Indeed, if you look at the code for __errno_location(void), the function behind errno, you find something like (this is from musl, but gnu is not so much different):
static inline struct pthread *__pthread_self()
{
struct pthread *self;
__asm__ __volatile__ ("mov %%fs:0,%0" : "=r" (self) );
return self;
}
And from glibc:
=> 0x7ffff6efb4c0 <__errno_location>: endbr64
0x7ffff6efb4c4 <__errno_location+4>: mov 0x6add(%rip),%rax # 0x7ffff6f01fa8
0x7ffff6efb4cb <__errno_location+11>: add %fs:0x0,%rax
0x7ffff6efb4d4 <__errno_location+20>: retq
So my expectation is that the actual value for FS would change for each thread. E.g. under the debugger, gdb: info reg or p $fs, I would see the value of FS be different in different threads, but no: ds, es, fs, gs are all zero all the time.
In my own code, I write something like below and get the same - FS is unchanged but the TLV "works":
struct Segregs
{
unsigned short int cs, ss, ds, es, fs, gs;
friend std::ostream& operator << (std::ostream& str, const Segregs& sr)
{
str << "[cs:" << sr.cs << ",ss:" << sr.ss << ",ds:" << sr.ds
<< ",es:" << sr.es << ",fs:" << sr.fs << ",gs:" << sr.gs << "]";
return str;
}
};
Segregs GetSegRegs()
{
unsigned short int r_cs, r_ss, r_ds, r_es, r_fs, r_gs;
__asm__ __volatile__ ("mov %%cs,%0" : "=r" (r_cs) );
__asm__ __volatile__ ("mov %%ss,%0" : "=r" (r_ss) );
__asm__ __volatile__ ("mov %%ds,%0" : "=r" (r_ds) );
__asm__ __volatile__ ("mov %%es,%0" : "=r" (r_es) );
__asm__ __volatile__ ("mov %%fs,%0" : "=r" (r_fs) );
__asm__ __volatile__ ("mov %%gs,%0" : "=r" (r_gs) );
return {r_cs, r_ss, r_ds, r_es, r_fs, r_gs};
}
But the output?
Main: Seg regs : [cs:51,ss:43,ds:0,es:0,fs:0,gs:0]
Main: tls @0x7ffff699307c=0
Main: static @0x96996c=0
Modified to 1234
Main: tls @0x7ffff699307c=1234
Main: static @0x96996c=1234
Async thread
[New Thread 0x7ffff695e700 (LWP 3335119)]
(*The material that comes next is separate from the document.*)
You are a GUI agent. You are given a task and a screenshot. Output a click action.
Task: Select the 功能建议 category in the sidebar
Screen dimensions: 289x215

Thread: Seg regs : [cs:51,ss:43,ds:0,es:0,fs:0,gs:0]
Thread: tls @0x7ffff695e6fc=0
Thread: static @0x96996c=1234
So something else is actually going on? What extra trickery is happening, and why add the complication?
For context I'm trying to do something "funky with forks", so I would like to know the gory detail.